## Problem to solve
Go through the listing below and count the lines with "computer" in them. Only the count is needed.
(Materials provided)
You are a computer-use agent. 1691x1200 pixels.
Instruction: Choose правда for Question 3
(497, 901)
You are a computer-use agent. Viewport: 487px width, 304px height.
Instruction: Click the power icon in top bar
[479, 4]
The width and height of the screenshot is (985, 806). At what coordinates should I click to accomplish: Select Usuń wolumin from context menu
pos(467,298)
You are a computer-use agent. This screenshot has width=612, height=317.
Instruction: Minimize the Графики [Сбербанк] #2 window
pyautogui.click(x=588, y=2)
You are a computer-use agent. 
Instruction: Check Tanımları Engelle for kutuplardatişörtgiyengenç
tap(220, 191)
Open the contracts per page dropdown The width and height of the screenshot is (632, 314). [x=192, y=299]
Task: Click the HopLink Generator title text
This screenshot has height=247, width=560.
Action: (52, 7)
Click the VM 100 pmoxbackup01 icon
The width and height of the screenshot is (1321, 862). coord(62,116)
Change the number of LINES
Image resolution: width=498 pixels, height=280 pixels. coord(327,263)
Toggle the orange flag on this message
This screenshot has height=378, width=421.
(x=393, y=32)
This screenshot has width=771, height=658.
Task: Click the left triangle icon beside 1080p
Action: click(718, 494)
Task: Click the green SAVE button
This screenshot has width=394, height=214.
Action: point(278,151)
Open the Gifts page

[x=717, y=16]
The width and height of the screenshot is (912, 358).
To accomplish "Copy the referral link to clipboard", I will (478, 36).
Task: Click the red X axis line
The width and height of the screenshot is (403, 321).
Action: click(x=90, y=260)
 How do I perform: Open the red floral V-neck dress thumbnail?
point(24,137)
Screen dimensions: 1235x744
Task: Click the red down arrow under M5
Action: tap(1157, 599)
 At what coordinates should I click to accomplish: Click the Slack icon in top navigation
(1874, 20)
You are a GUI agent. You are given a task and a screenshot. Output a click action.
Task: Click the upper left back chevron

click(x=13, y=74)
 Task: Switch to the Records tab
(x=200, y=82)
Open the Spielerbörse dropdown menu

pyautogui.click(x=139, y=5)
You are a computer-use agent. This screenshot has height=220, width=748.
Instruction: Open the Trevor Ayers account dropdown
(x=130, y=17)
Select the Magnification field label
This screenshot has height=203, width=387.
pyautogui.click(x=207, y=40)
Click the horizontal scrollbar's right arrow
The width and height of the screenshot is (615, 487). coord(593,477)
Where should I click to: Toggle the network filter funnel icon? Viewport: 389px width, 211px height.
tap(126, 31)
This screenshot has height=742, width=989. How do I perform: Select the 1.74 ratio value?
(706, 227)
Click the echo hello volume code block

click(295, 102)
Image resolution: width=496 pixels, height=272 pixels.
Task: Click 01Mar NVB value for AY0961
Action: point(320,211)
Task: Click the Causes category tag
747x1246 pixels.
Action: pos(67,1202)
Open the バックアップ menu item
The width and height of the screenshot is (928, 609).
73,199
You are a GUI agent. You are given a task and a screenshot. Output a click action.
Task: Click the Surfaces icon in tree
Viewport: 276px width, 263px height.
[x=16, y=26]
(End Materials provided)
## Answer box
5